Source passage:

___

The first real AI platform war is about ads (and that should worry builders)
Source: Dev.to
Background
This week, Anthropic went properly on the offensive. According to Reuters, Anthropic is spending millions on Super Bowl ads that take a swipe at OpenAI’s reported plans to introduce advertising in ChatGPT. The Guardian also covered the spat, framing it as a public fight over the future business model of consumer AI assistants.
On the surface, it looks petty: two AI companies bickering like rival mobile networks in the 2000s. Underneath, it signals that the AI assistant category is splitting into two futures:
- High‑trust tools – you pay, you get a clean experience, your attention isn’t the product.
- Ad‑funded platforms – mass scale, monetised via targeting, sponsored answers, and inevitably incentives you don’t control.
Implications for Builders
If you’re building products on top of large language models (LLMs), you’re not just picking a model—you’re picking a set of incentives.

___

Dataset content:
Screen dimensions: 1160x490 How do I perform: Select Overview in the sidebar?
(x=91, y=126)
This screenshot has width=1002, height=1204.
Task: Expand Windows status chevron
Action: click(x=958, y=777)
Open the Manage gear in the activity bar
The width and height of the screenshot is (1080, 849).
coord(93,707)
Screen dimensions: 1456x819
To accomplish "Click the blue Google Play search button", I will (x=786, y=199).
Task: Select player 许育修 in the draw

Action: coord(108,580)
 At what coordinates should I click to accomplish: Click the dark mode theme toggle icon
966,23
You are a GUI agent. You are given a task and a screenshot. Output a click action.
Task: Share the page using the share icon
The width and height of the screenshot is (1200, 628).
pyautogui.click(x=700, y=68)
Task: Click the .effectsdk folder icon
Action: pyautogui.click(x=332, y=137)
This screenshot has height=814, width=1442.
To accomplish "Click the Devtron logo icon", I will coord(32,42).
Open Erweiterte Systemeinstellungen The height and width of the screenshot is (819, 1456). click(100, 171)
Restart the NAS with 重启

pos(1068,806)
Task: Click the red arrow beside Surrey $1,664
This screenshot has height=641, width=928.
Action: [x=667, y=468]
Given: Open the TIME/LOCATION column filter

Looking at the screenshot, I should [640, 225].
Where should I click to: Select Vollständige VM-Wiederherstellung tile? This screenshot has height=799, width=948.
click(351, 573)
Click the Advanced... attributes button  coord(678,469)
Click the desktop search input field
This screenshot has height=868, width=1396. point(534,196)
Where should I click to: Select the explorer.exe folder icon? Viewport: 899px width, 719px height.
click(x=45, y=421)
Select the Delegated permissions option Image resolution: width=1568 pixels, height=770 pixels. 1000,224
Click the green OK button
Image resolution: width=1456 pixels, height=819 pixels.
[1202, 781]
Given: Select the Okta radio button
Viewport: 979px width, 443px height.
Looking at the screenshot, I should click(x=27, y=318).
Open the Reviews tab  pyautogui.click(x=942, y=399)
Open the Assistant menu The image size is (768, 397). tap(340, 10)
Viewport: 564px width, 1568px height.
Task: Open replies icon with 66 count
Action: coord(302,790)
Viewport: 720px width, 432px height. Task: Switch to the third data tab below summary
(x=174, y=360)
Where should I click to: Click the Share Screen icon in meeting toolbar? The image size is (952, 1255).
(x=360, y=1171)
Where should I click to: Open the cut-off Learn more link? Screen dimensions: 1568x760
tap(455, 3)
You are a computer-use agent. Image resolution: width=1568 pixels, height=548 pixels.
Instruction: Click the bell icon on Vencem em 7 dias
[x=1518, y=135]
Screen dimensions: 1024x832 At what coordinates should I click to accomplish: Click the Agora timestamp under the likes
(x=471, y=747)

___

Tasks to complete:
[A] In the article on AI advertising, which news outlet reported that Anthropic is spending millions on Super Bowl ads?
[B] Rewrite the stretch of the article on AI advertising from "Source: Dev.to" through "you don’t control.", swapping "Super Bowl" for "Olympics".

Solutions:
[A] Reuters

[B]
Source: Dev.to
Background
This week, Anthropic went properly on the offensive. According to Reuters, Anthropic is spending millions on Olympics ads that take a swipe at OpenAI’s reported plans to introduce advertising in ChatGPT. The Guardian also covered the spat, framing it as a public fight over the future business model of consumer AI assistants.
On the surface, it looks petty: two AI companies bickering like rival mobile networks in the 2000s. Underneath, it signals that the AI assistant category is splitting into two futures:
- High‑trust tools – you pay, you get a clean experience, your attention isn’t the product.
- Ad‑funded platforms – mass scale, monetised via targeting, sponsored answers, and inevitably incentives you don’t control.